__Work to complete__.
Please write out the data below line by line, leaving every character unchanged.

__Items__.
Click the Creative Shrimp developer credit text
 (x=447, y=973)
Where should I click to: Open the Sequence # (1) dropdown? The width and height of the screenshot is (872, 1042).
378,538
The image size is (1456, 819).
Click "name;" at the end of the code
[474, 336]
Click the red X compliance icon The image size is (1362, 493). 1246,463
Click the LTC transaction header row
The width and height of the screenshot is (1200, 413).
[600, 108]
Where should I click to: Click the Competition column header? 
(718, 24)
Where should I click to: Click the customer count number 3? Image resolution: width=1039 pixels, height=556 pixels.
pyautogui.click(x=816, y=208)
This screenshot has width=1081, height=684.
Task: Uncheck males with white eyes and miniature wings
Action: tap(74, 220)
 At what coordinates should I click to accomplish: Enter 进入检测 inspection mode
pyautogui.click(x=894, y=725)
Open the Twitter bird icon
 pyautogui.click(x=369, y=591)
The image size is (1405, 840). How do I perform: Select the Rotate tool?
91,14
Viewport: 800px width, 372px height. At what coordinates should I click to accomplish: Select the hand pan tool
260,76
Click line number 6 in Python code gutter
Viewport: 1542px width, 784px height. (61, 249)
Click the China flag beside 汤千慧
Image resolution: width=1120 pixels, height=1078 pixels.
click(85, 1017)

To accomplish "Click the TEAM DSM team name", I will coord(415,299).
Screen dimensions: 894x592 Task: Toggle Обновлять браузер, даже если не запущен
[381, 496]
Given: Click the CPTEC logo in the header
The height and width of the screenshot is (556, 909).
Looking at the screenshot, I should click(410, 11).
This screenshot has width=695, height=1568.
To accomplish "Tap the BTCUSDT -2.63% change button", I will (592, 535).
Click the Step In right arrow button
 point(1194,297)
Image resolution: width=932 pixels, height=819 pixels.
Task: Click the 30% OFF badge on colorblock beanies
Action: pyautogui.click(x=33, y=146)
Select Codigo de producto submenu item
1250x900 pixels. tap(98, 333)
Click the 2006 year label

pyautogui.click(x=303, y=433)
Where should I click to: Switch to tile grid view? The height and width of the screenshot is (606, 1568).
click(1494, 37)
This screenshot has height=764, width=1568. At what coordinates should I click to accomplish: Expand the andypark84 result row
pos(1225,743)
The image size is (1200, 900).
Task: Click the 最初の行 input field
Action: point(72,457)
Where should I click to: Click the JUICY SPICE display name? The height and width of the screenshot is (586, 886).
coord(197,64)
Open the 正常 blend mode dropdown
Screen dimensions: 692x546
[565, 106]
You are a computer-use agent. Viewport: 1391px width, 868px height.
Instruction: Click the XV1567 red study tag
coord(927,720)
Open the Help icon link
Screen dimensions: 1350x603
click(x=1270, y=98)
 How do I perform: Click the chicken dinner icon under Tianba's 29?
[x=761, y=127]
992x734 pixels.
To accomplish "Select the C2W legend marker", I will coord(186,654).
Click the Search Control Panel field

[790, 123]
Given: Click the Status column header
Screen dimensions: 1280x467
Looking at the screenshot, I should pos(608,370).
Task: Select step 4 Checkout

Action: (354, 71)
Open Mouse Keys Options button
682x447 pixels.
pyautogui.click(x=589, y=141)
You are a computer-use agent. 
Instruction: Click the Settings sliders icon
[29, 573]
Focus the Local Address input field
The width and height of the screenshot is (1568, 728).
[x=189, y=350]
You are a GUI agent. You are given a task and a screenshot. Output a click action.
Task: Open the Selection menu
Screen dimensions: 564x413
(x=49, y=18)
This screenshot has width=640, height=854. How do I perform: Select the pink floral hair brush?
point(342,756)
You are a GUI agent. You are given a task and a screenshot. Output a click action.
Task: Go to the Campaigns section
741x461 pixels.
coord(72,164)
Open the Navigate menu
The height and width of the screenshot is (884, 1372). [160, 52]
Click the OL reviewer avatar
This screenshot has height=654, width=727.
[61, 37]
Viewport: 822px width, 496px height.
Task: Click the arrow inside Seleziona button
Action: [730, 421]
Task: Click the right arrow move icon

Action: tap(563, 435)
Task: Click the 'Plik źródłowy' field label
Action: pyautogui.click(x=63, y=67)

__Exercise solution__.
Click the Creative Shrimp developer credit text
 (x=447, y=973)
Where should I click to: Open the Sequence # (1) dropdown? The width and height of the screenshot is (872, 1042).
378,538
The image size is (1456, 819).
Click "name;" at the end of the code
[474, 336]
Click the red X compliance icon The image size is (1362, 493). 1246,463
Click the LTC transaction header row
The width and height of the screenshot is (1200, 413).
[600, 108]
Where should I click to: Click the Competition column header? 
(718, 24)
Where should I click to: Click the customer count number 3? Image resolution: width=1039 pixels, height=556 pixels.
pyautogui.click(x=816, y=208)
This screenshot has width=1081, height=684.
Task: Uncheck males with white eyes and miniature wings
Action: tap(74, 220)
 At what coordinates should I click to accomplish: Enter 进入检测 inspection mode
pyautogui.click(x=894, y=725)
Open the Twitter bird icon
 pyautogui.click(x=369, y=591)
The image size is (1405, 840). How do I perform: Select the Rotate tool?
91,14
Viewport: 800px width, 372px height. At what coordinates should I click to accomplish: Select the hand pan tool
260,76
Click line number 6 in Python code gutter
Viewport: 1542px width, 784px height. (61, 249)
Click the China flag beside 汤千慧
Image resolution: width=1120 pixels, height=1078 pixels.
click(85, 1017)

To accomplish "Click the TEAM DSM team name", I will coord(415,299).
Screen dimensions: 894x592 Task: Toggle Обновлять браузер, даже если не запущен
[381, 496]
Given: Click the CPTEC logo in the header
The height and width of the screenshot is (556, 909).
Looking at the screenshot, I should click(410, 11).
This screenshot has width=695, height=1568.
To accomplish "Tap the BTCUSDT -2.63% change button", I will (592, 535).
Click the Step In right arrow button
 point(1194,297)
Image resolution: width=932 pixels, height=819 pixels.
Task: Click the 30% OFF badge on colorblock beanies
Action: pyautogui.click(x=33, y=146)
Select Codigo de producto submenu item
1250x900 pixels. tap(98, 333)
Click the 2006 year label

pyautogui.click(x=303, y=433)
Where should I click to: Switch to tile grid view? The height and width of the screenshot is (606, 1568).
click(1494, 37)
This screenshot has height=764, width=1568. At what coordinates should I click to accomplish: Expand the andypark84 result row
pos(1225,743)
The image size is (1200, 900).
Task: Click the 最初の行 input field
Action: point(72,457)
Where should I click to: Click the JUICY SPICE display name? The height and width of the screenshot is (586, 886).
coord(197,64)
Open the 正常 blend mode dropdown
Screen dimensions: 692x546
[565, 106]
You are a computer-use agent. Viewport: 1391px width, 868px height.
Instruction: Click the XV1567 red study tag
coord(927,720)
Open the Help icon link
Screen dimensions: 1350x603
click(x=1270, y=98)
 How do I perform: Click the chicken dinner icon under Tianba's 29?
[x=761, y=127]
992x734 pixels.
To accomplish "Select the C2W legend marker", I will coord(186,654).
Click the Search Control Panel field

[790, 123]
Given: Click the Status column header
Screen dimensions: 1280x467
Looking at the screenshot, I should pos(608,370).
Task: Select step 4 Checkout

Action: (354, 71)
Open Mouse Keys Options button
682x447 pixels.
pyautogui.click(x=589, y=141)
You are a computer-use agent. 
Instruction: Click the Settings sliders icon
[29, 573]
Focus the Local Address input field
The width and height of the screenshot is (1568, 728).
[x=189, y=350]
You are a GUI agent. You are given a task and a screenshot. Output a click action.
Task: Open the Selection menu
Screen dimensions: 564x413
(x=49, y=18)
This screenshot has width=640, height=854. How do I perform: Select the pink floral hair brush?
point(342,756)
You are a GUI agent. You are given a task and a screenshot. Output a click action.
Task: Go to the Campaigns section
741x461 pixels.
coord(72,164)
Open the Navigate menu
The height and width of the screenshot is (884, 1372). [160, 52]
Click the OL reviewer avatar
This screenshot has height=654, width=727.
[61, 37]
Viewport: 822px width, 496px height.
Task: Click the arrow inside Seleziona button
Action: [730, 421]
Task: Click the right arrow move icon

Action: tap(563, 435)
Task: Click the 'Plik źródłowy' field label
Action: pyautogui.click(x=63, y=67)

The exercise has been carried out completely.